Without AI, that task would have taken much longer and I would have had to manually figure out how to parse and process the binary data. While AI speeds up tasks, it isn’t perfect. LLMs can overcomplicate simple problems or generate buggy code that tries to patch symptoms rather than fixing the root cause. Used correctly, AI dramatically improves productivity, but it’s important to remain critical and not become overly dependent on it.
Airwallex provides companies with its global payments and financial platform. One of Airwallex’s AI goals is to build Agentic Finance and move beyond SaaS, delivering not just finance infrastructure, but actual finance work.
What types of products or services does your engineering team build? What problem are you solving for customers?
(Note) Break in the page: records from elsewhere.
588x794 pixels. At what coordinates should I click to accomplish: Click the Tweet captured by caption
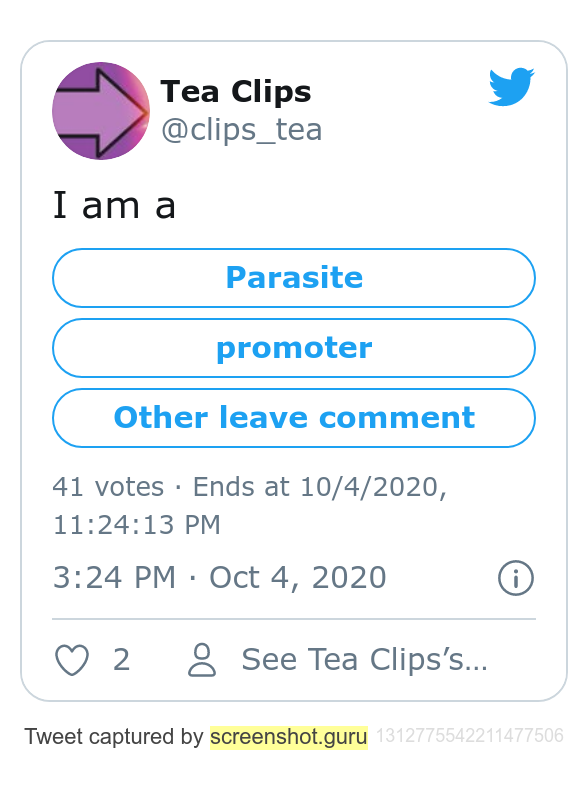[x=114, y=737]
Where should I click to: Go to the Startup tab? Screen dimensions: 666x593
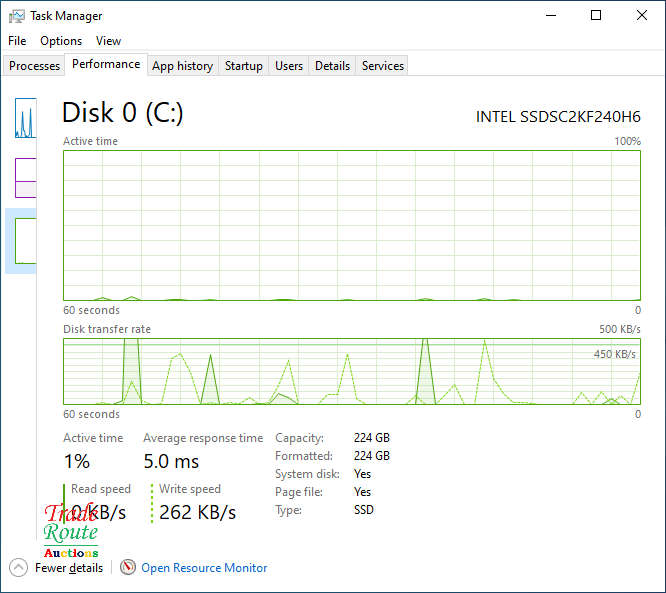pos(244,66)
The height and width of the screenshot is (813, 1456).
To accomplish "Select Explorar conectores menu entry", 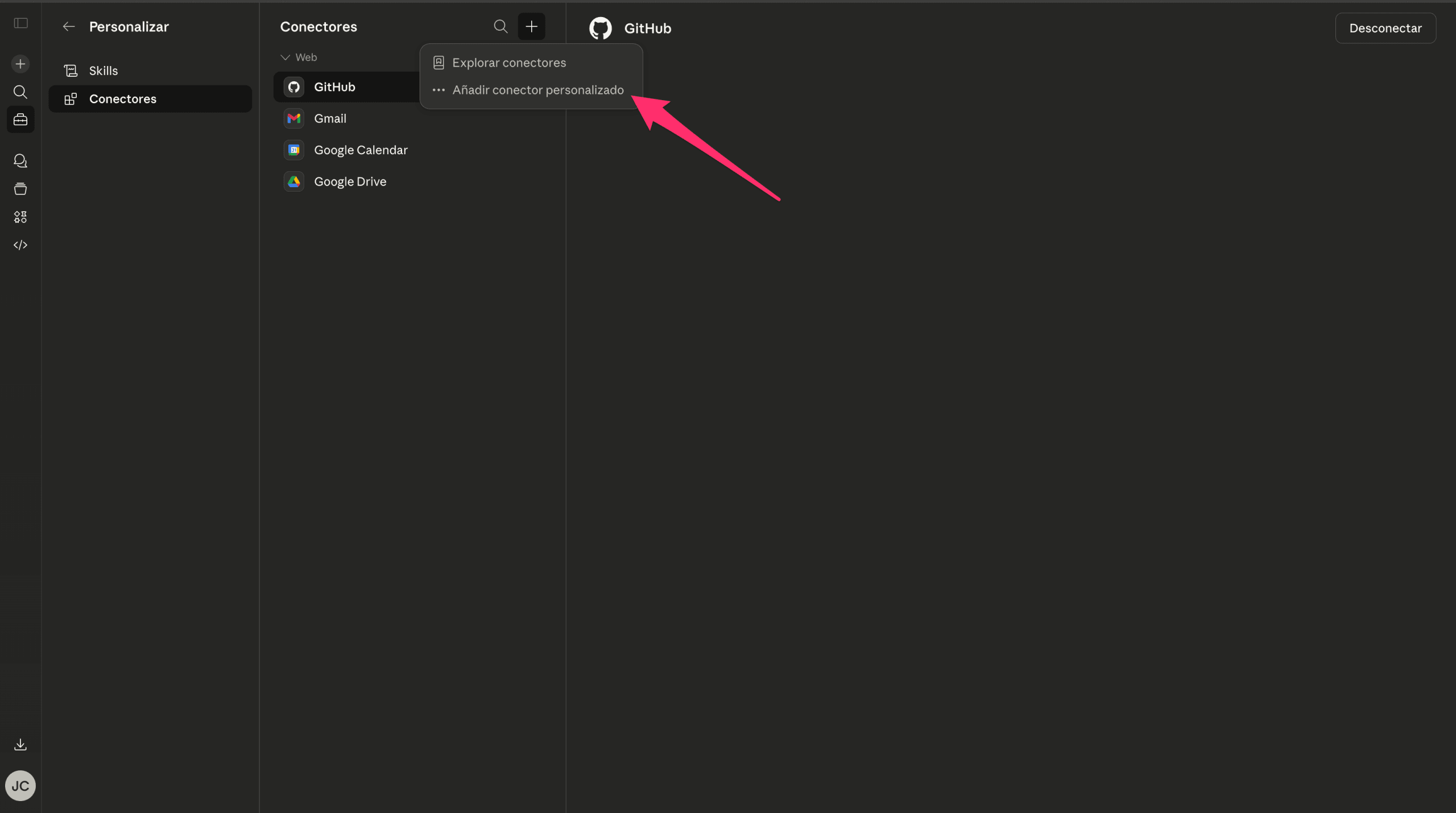I will (508, 63).
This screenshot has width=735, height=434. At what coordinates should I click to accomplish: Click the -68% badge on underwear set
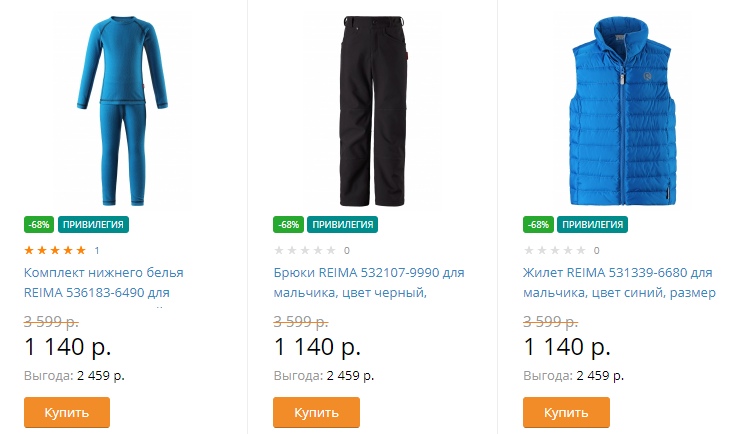39,224
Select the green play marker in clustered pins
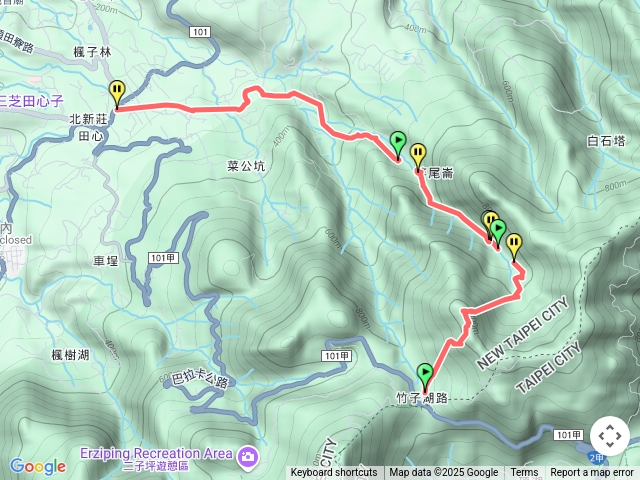Image resolution: width=640 pixels, height=480 pixels. click(498, 232)
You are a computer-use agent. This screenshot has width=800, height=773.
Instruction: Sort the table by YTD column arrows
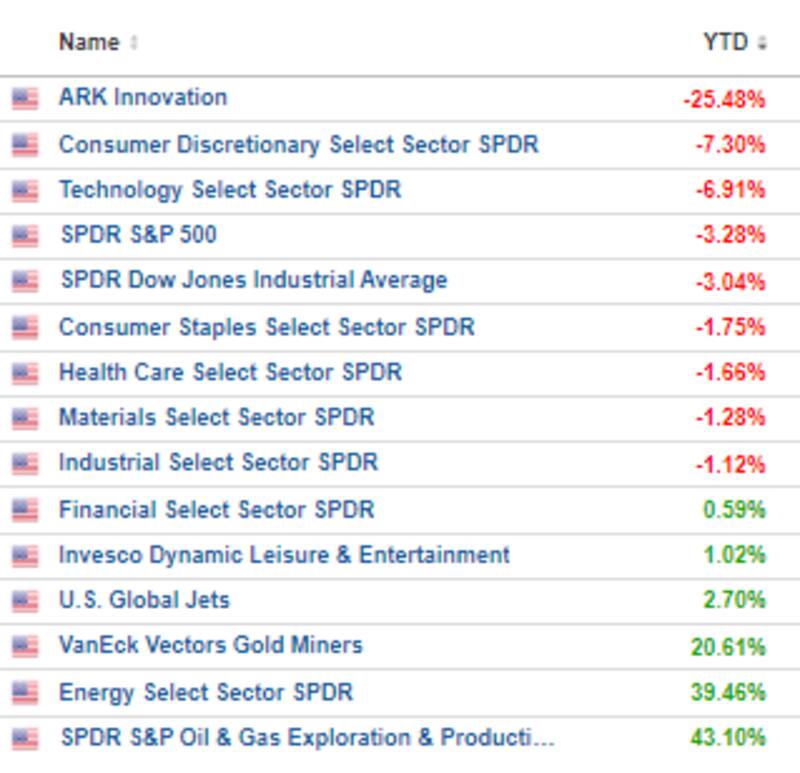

We’re creating an AI CFO for founders and small companies with AI automation for several services ranging from bookkeeping to payroll and eventually financial planning and analysis. One of the aspects of the CFO function we’re tackling is managing a company’s day-to-day finances, also known as bookkeeping. Traditionally, founders would either handle this themselves or hire someone part-time. It involves tracking all the money flowing in (for example, customer revenue through online checkout, invoices or wires) and all the money flowing out (such as expenses for salaries, rent, utilities) to ensure the company’s finances are accurate and up to date. We’re building intelligent algorithms that can understand these financial patterns and handle the nuances of accounting much like a human accountant.
Tell us about a recent project where your team used AI as a tool. What was it meant to accomplish? How did you use AI to assist?
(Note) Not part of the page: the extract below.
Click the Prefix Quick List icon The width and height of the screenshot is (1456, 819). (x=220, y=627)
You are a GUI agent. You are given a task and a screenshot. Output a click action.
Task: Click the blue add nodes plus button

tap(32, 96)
My team uses AI to supercharge our smaller team with Cursor and Claude Code able to generate quick prototypes in the frontend, along with making our integrations with platforms easier. Also, MCP servers have been significantly useful in speeding up integrations with different tools. I used Ramp MCP servers to pull data from live customers and then tested a variety of machine learning models with HuggingFace MCP. After creating multiple pull requests, I used Graphite agents to review and evaluate code style and examine edge cases that I may have missed.
Lastly, when building out our platform, we relied heavily on AI to help us flesh out possible algorithms with Claude research. Using AI to iterate through these algorithms allowed us to evaluate trade-offs much faster. I went through several conversations with Claude to understand edge cases of the algorithms and with each changing requirement, the assistant could recommend reasonable suggestions. The research mode also provides citations for the papers, allowing me to read each one and draw my own conclusions.
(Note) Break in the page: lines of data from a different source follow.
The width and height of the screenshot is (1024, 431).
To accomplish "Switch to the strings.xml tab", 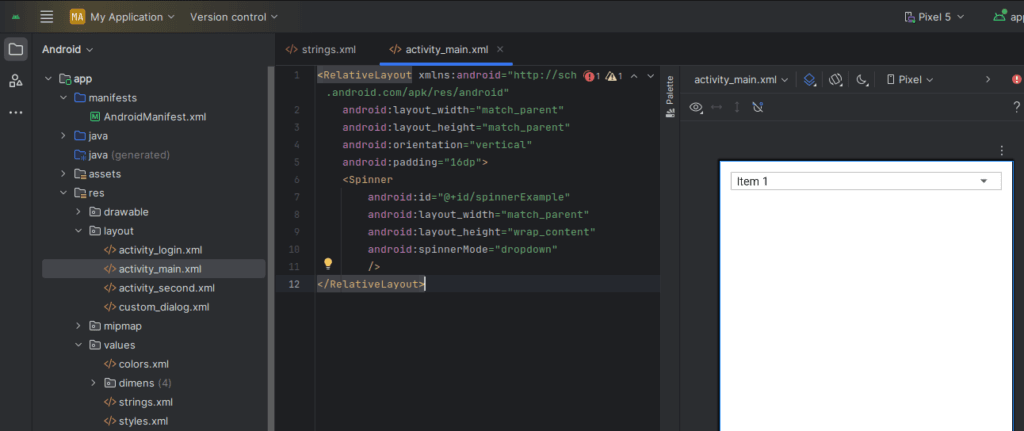I will 321,49.
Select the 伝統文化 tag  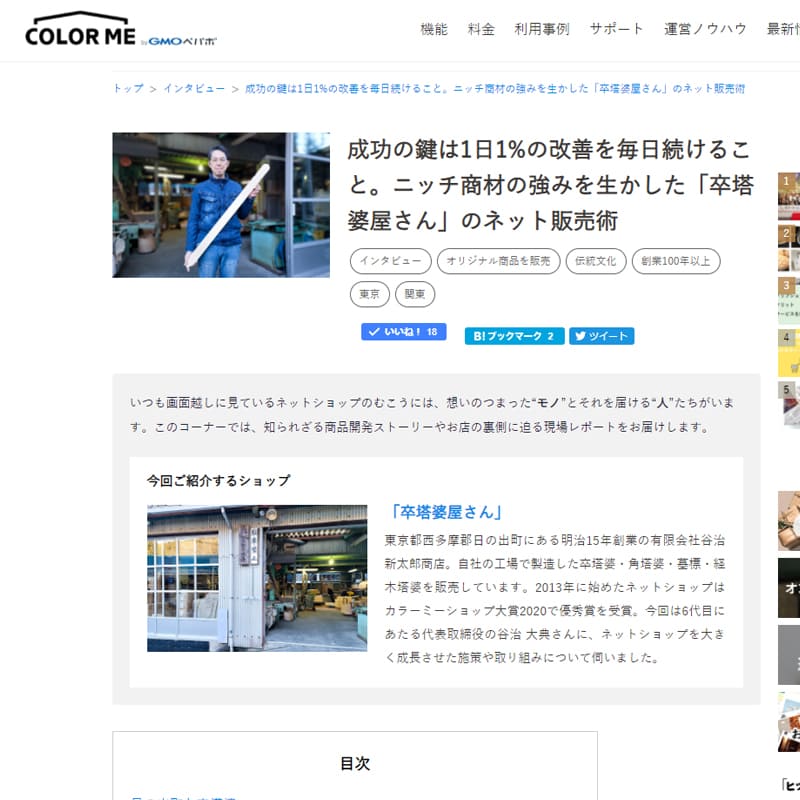click(x=596, y=261)
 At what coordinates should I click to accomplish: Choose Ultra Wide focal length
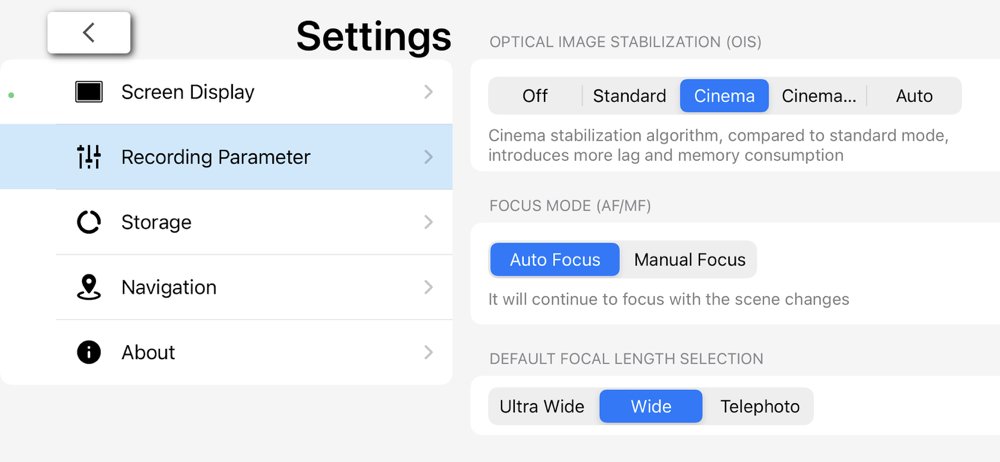[542, 407]
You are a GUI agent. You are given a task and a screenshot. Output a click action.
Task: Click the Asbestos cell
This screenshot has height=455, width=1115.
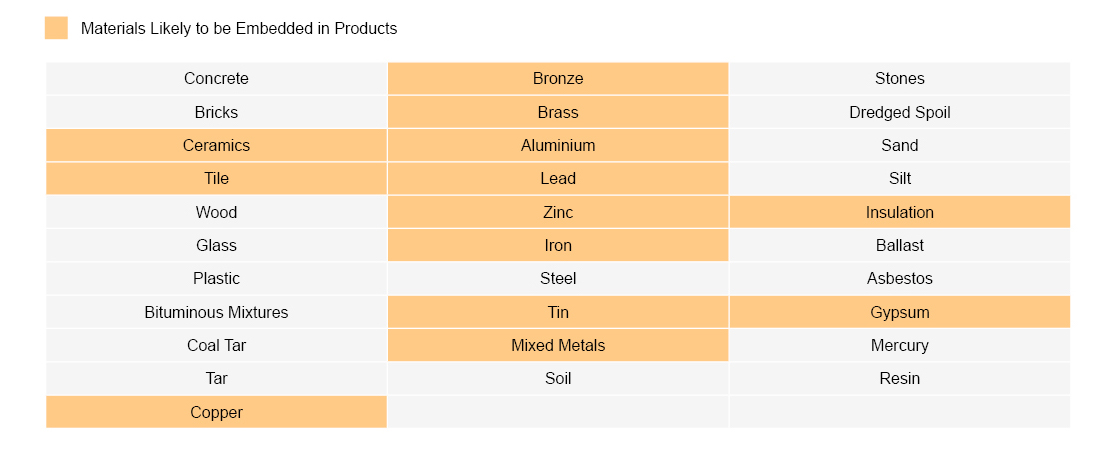point(899,278)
What would that project have looked like if you didn't have AI as a tool to use?
Finance and accounting are complex and nuanced fields with lots of rules, guidelines and judgment calls that companies have to make. There’s some flexibility in how you approach things, but you still need to stay within the boundaries of what’s allowed. Building AI-powered workflows for areas like this takes a lot of research to really understand which technologies and algorithms are best suited to handle all that complexity while making sure the finances are accurate.
One of the ways that AI is unique in empowering our workflow is that it can quickly assess what algorithms and technology are out there and break it down into categorization.This saves me hours of manual research and summarization. Also, all of the context that AI can synthesize and summarize means that I can quickly assess the pros and cons of different algorithm ideas that I have proposed. As we gather more requirements after talking to our design partners, we can then use the saved context to continue to iterate on these algorithms.
Although AI has some limitations, I primarily believe it changes my workflow by offloading menial testing and condenses the research I need to do to iterate through different designs.